Der weitere Vorwurf, die Feststellung, daß der Angeklagte unter Heimarbeit eine manuelle Tätigkeit verstanden hat, findet in der Verantwortung des Beschwerdeführers vor der Gendarmerie (45 oben) und vor Gericht (151 f, 161, 166) ihre beweismäßige Deckung (US 5 f). Von Aktenunkenntnis hinwieder zeugt der Einwand, die Konstatierung, daß auch die Interessenten unter Heimarbeit "etwas Manuelles" verstanden hatten, sei durch die Aktenlage nicht gedeckt; präzisieren doch durchwegs alle Geschädigten in den von ihnen ausgefüllten "Fragebögen" (vgl die Beilagenordner 12, 13, 14), was sie sich von einer ihnen versprochenen Heimarbeit erwartet hatten, wie etwa:

Basteln, Schreibarbeit, Adressieren, Kuvertieren, Verpacken, Prospektversand, diverse Versandarbeiten udglm.

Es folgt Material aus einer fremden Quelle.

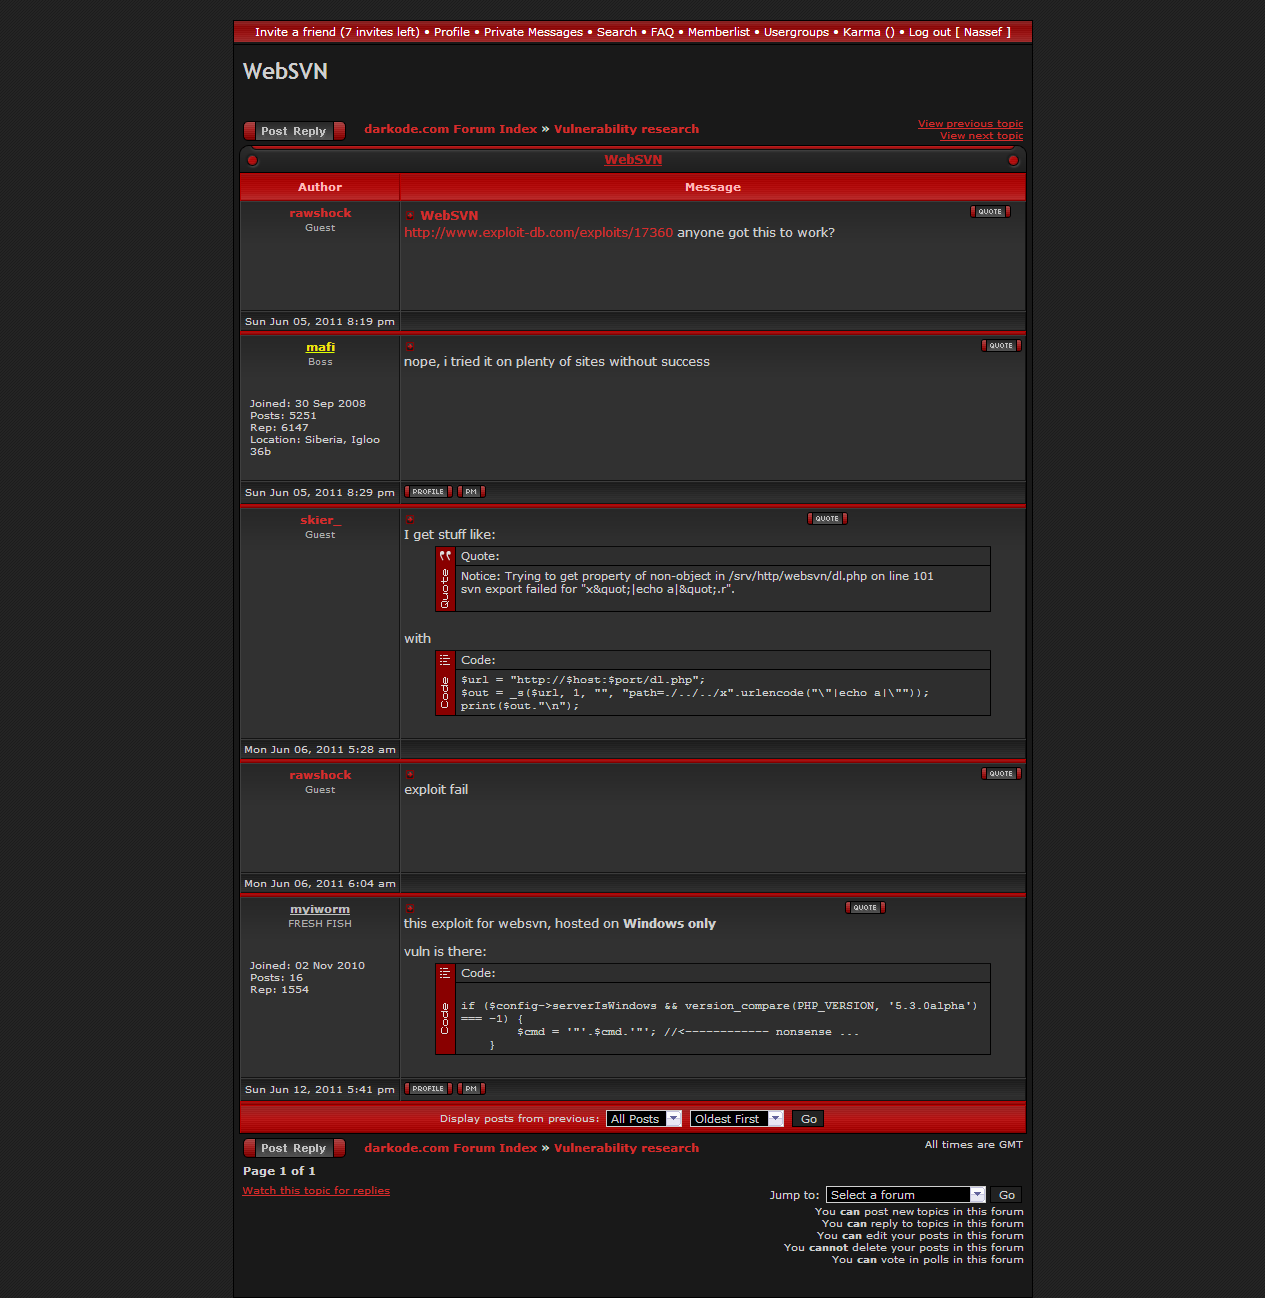1265x1298 pixels.
Task: Click View previous topic link
Action: [970, 124]
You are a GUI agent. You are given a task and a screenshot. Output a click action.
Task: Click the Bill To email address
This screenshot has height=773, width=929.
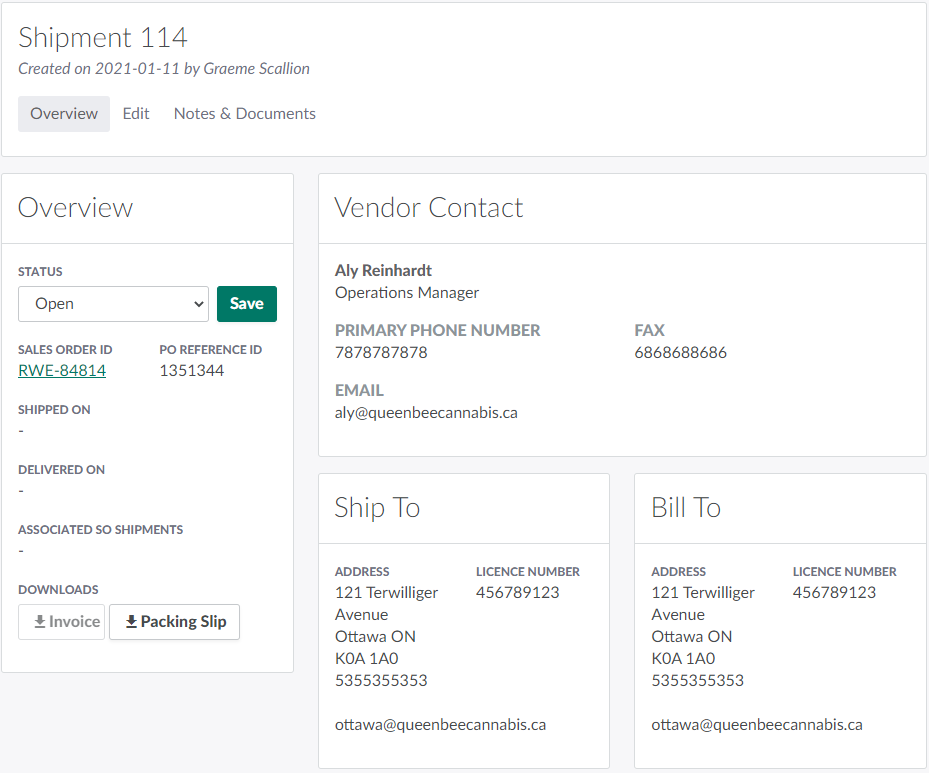click(757, 725)
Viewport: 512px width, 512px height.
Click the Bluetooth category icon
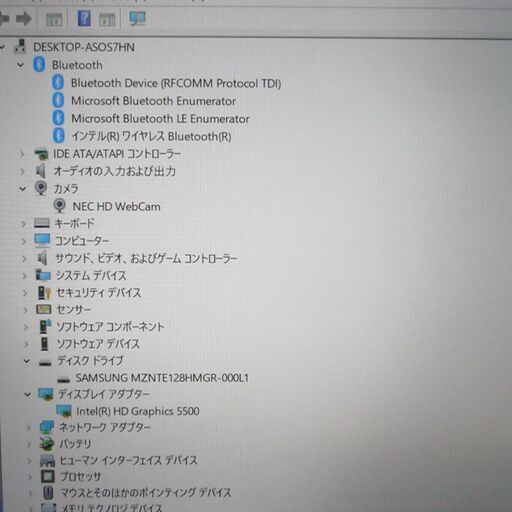39,64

Nach Prüfung der gesamten Aktenlage durch den Obersten Gerichtshof ist zusammenfassend zu sagen, daß das Erstgericht - entgegen dem Beschwerdevorbringen - auf der Basis aller Sachbeweise einschließlich der (den objektiven Tatbestand zugestehenden) Verantwortung des Angeklagten sowie unter Verwertung des persönlich gewonnenen Eindrucks in freier Beweiswürdigung (§ 258 Abs 2 StPO) die subjektiven und objektiven Betrugskomponenten nicht nur unbedenklich festgestellt, sondern auch mängelfrei begründet hat.

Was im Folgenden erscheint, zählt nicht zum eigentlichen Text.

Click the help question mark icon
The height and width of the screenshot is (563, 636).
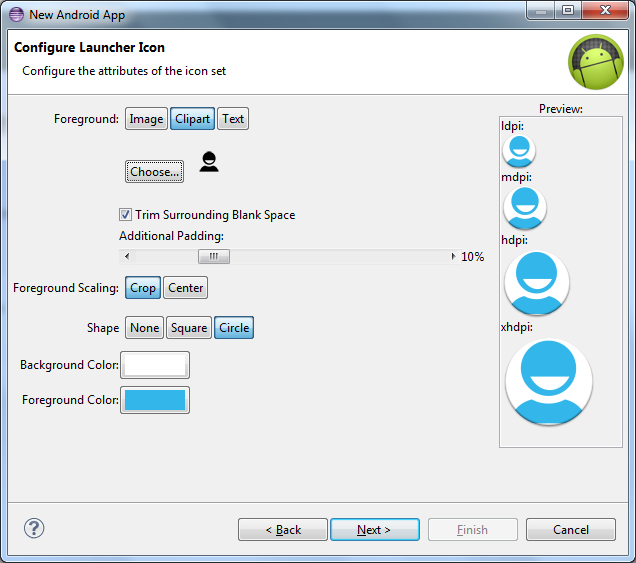(x=33, y=528)
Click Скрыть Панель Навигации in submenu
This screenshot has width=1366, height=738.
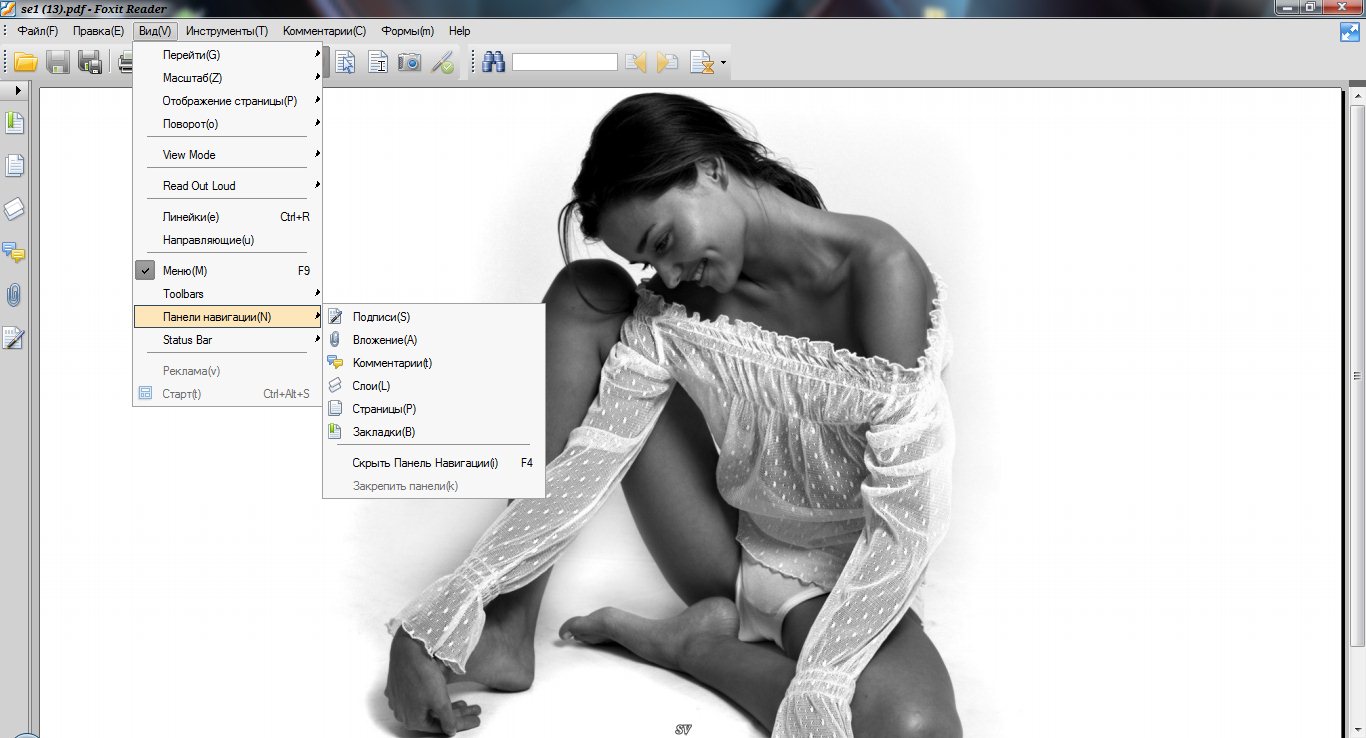coord(425,463)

Demnach war sowohl die (angemeldete) "Berufung wegen Schuld" als auch die offenbar unbegründete Nichtigkeitsbeschwerde gemäß § 285 d StPO schon bei einer nichtöffentlichen Beratung sofort zurückzuweisen, woraus folgt, daß zur Entscheidung über die Berufung (wegen Strafe) das Oberlandesgericht Wien berufen ist (§ 285 i StPO).